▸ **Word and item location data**
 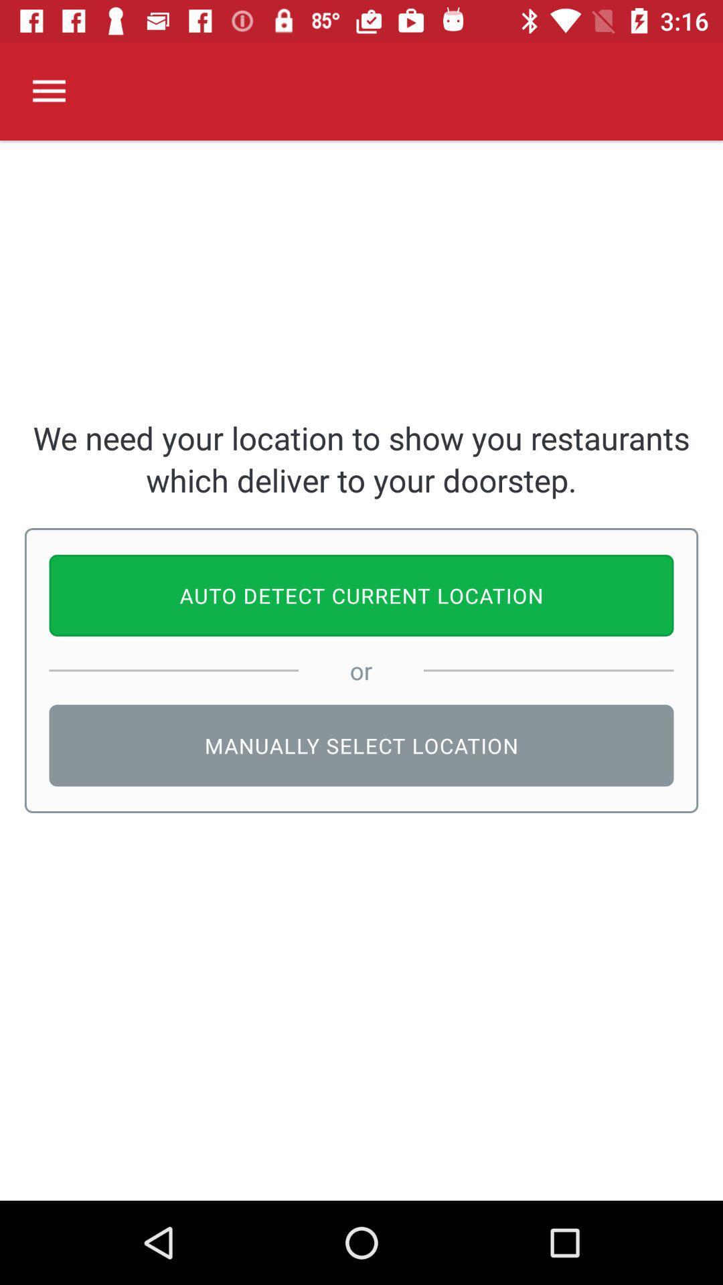 What do you see at coordinates (361, 594) in the screenshot?
I see `the icon above or` at bounding box center [361, 594].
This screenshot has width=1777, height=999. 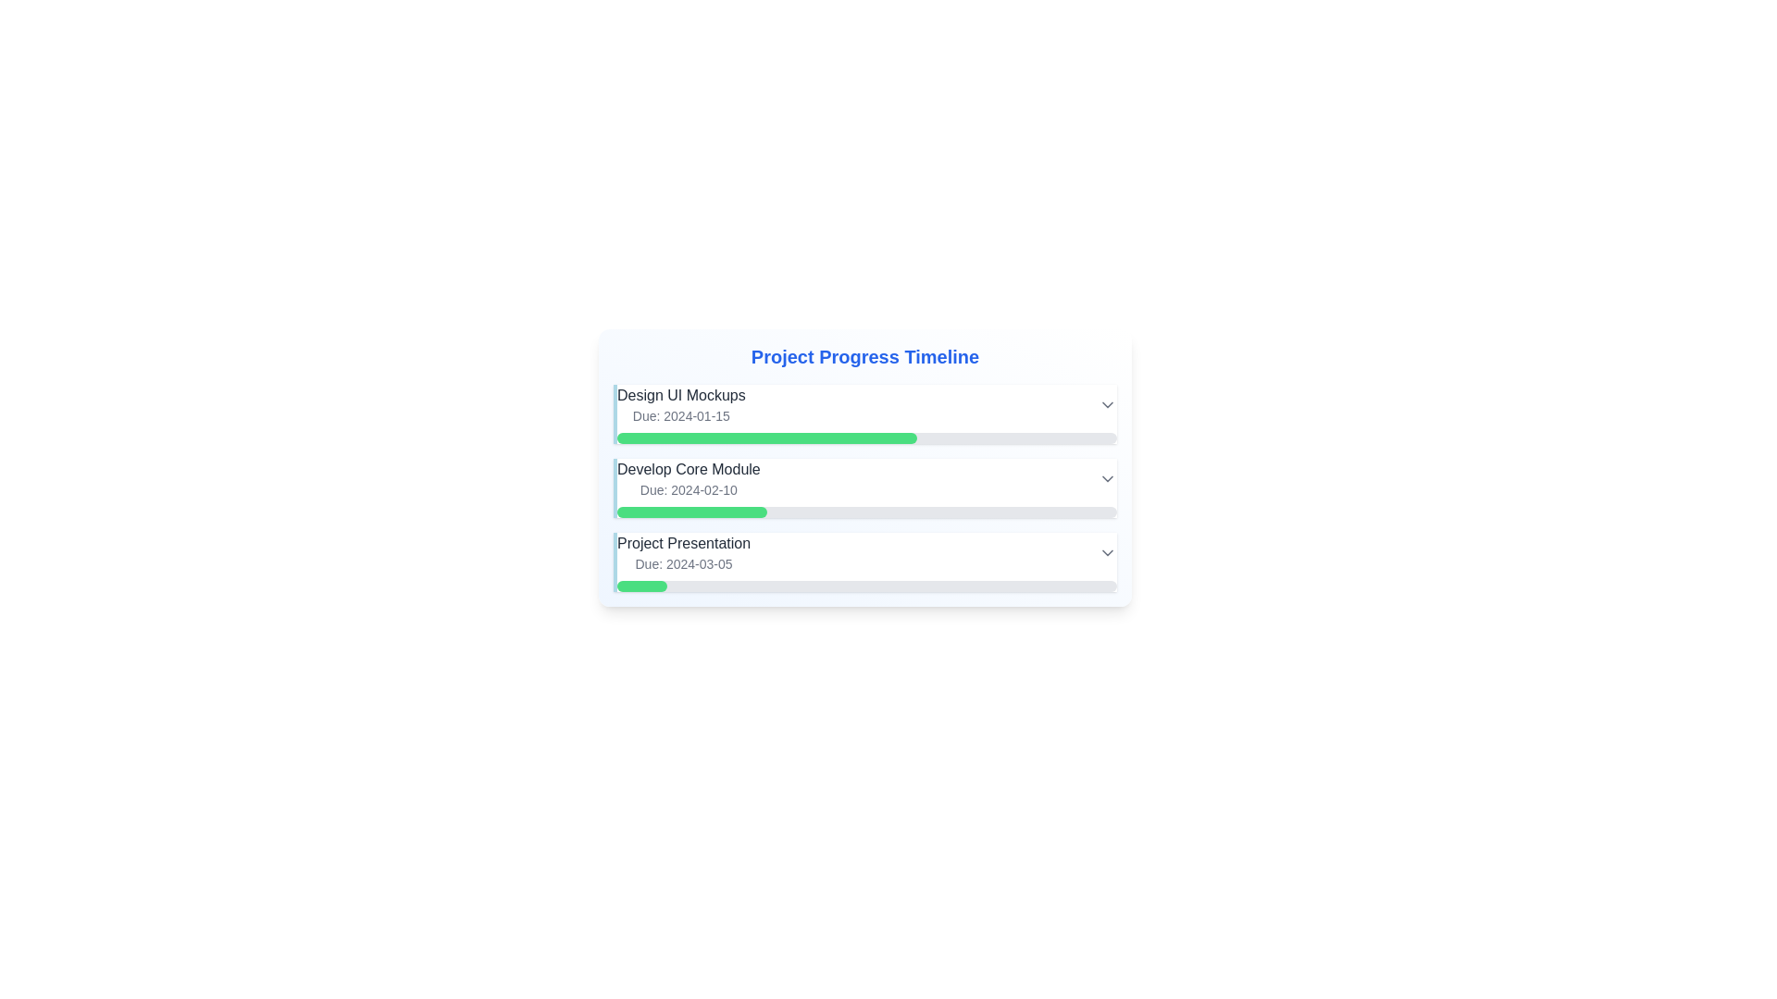 What do you see at coordinates (683, 542) in the screenshot?
I see `the Text label that serves as a title or identifier for a specific task or item in the list, located above the progress bar and below the 'Develop Core Module' item` at bounding box center [683, 542].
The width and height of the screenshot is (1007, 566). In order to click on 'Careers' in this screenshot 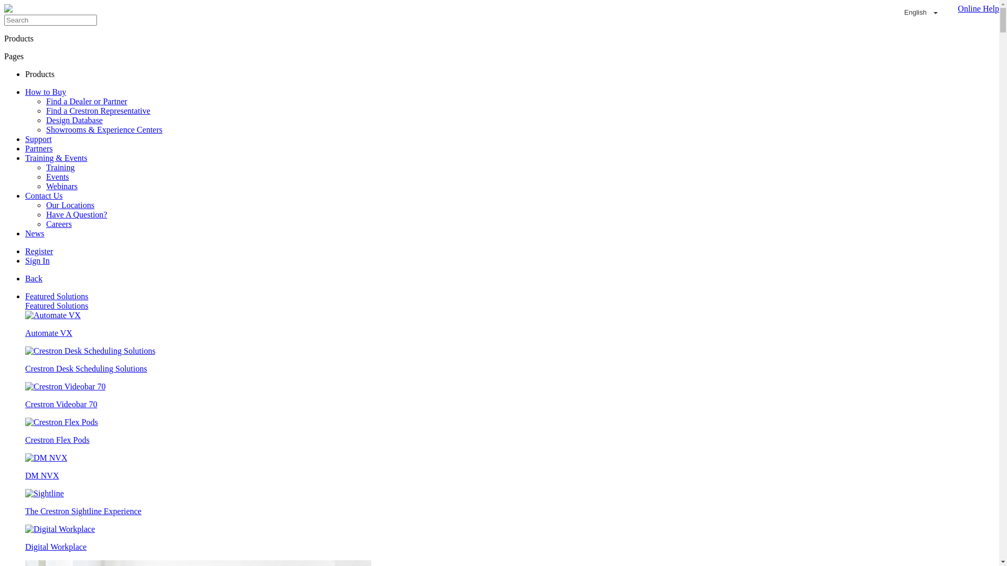, I will do `click(58, 223)`.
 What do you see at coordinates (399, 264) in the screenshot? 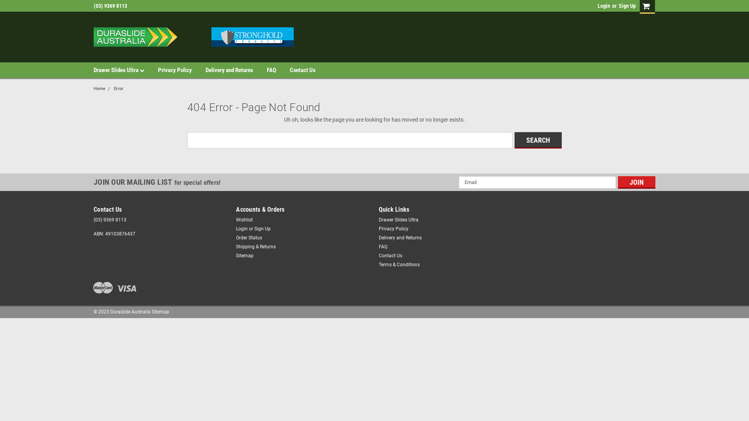
I see `'Terms & Conditions'` at bounding box center [399, 264].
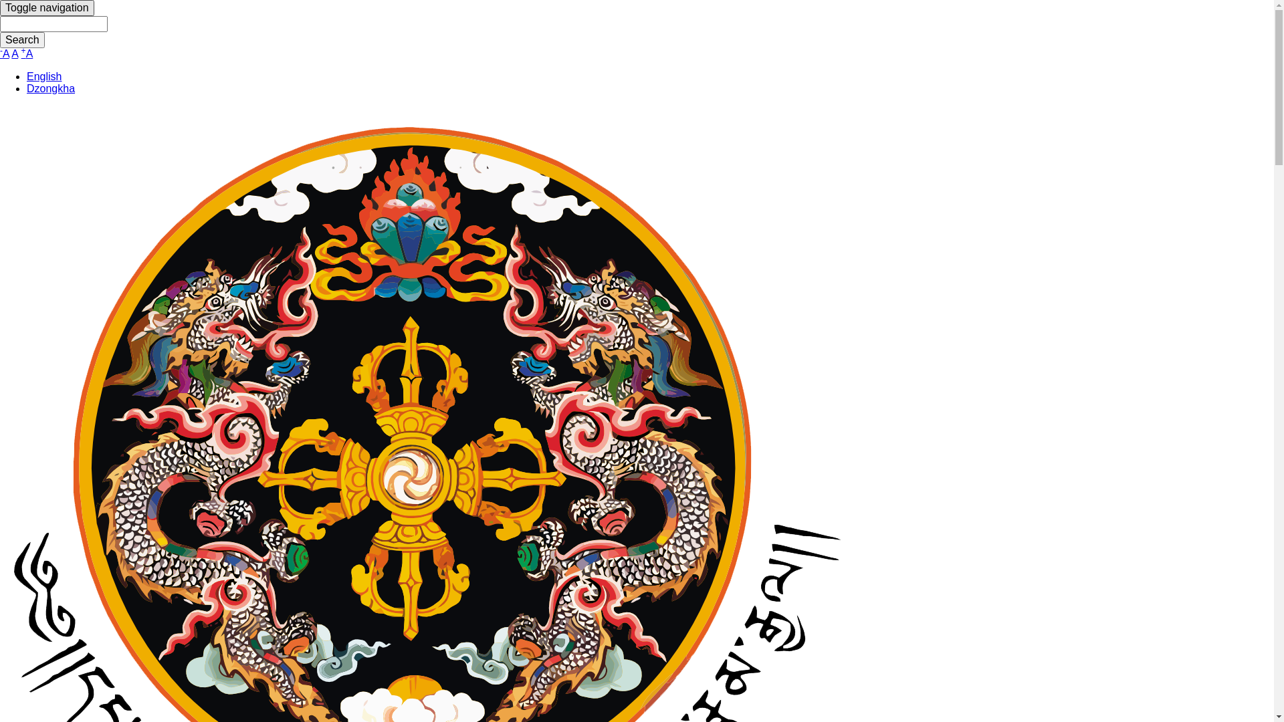 The height and width of the screenshot is (722, 1284). I want to click on 'Search', so click(22, 39).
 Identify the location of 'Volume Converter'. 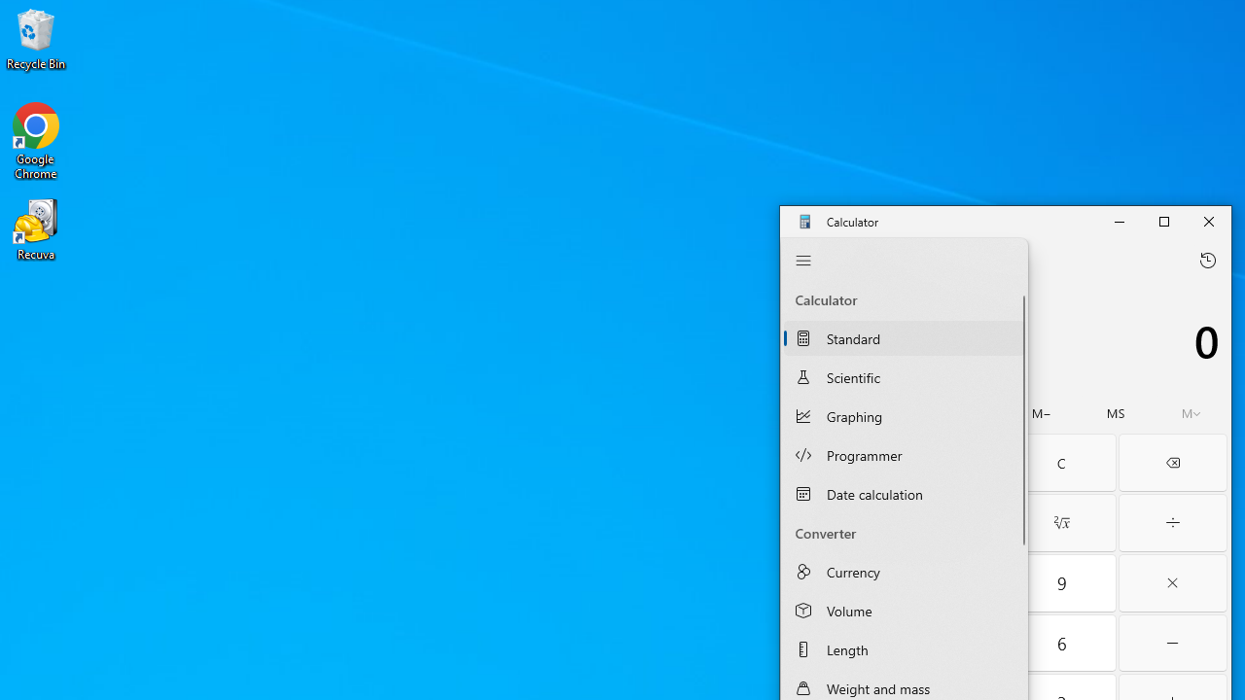
(903, 609).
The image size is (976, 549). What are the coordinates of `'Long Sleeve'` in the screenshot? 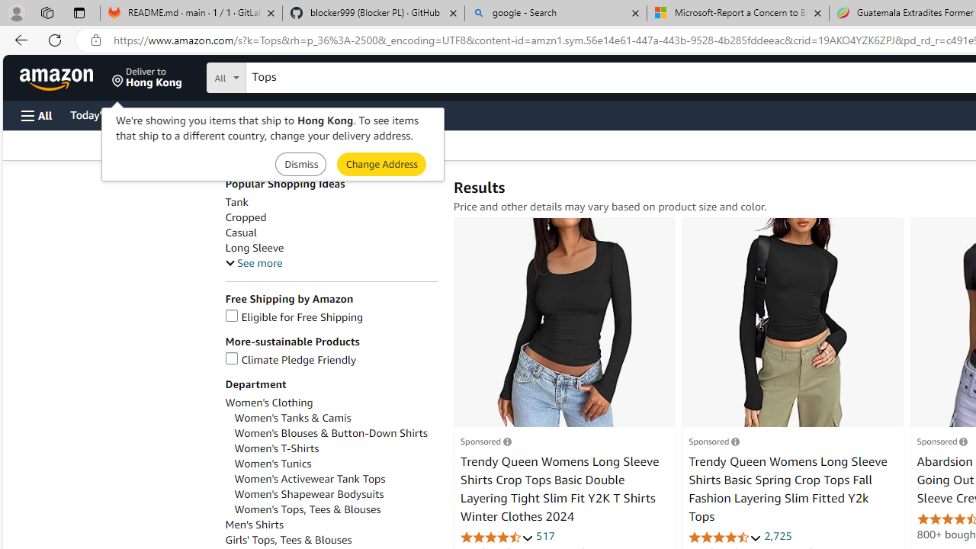 It's located at (254, 247).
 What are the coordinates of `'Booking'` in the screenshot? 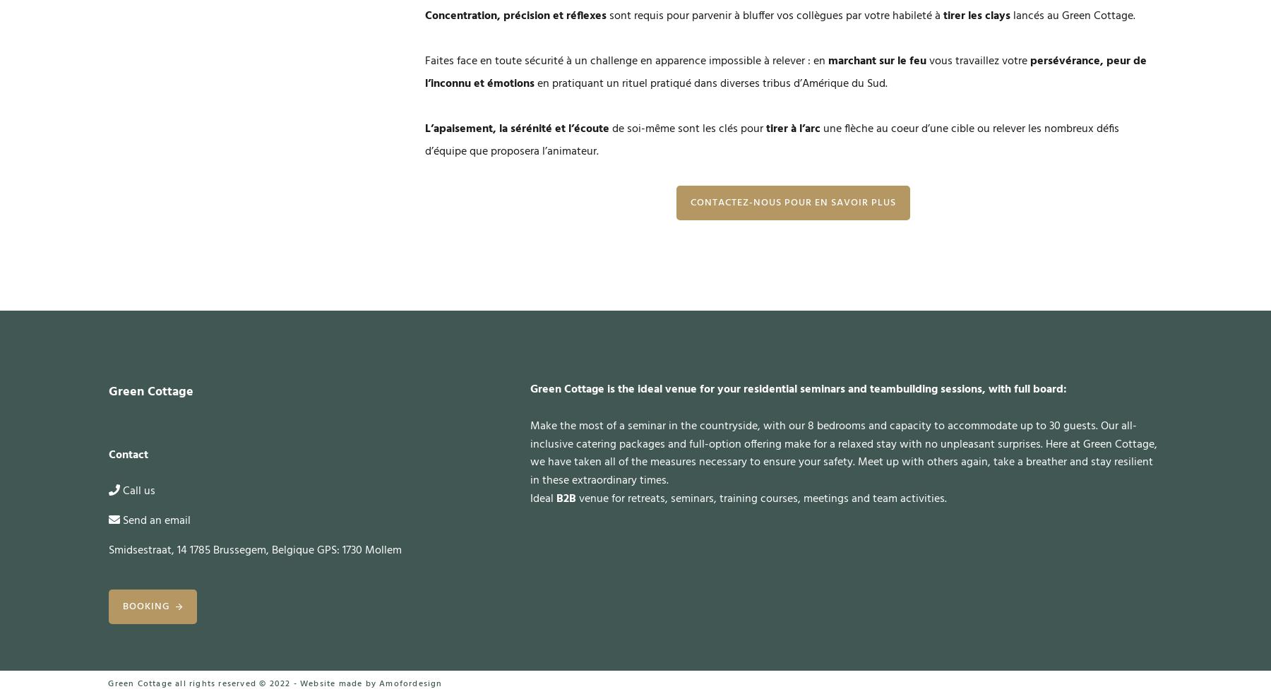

▸ **Written exercise**
Repeat the lines exactly, covering everything from the line that contains "What do you see at coordinates (399, 264)" down to the line that contains "(903, 609).", both included. Leave the pictures out of your answer.

▸ **Exercise solution**
 What do you see at coordinates (399, 264) in the screenshot? 
I see `'Terms & Conditions'` at bounding box center [399, 264].
 The height and width of the screenshot is (722, 1284). I want to click on 'Search', so click(22, 39).
 Identify the location of 'Volume Converter'. 
(903, 609).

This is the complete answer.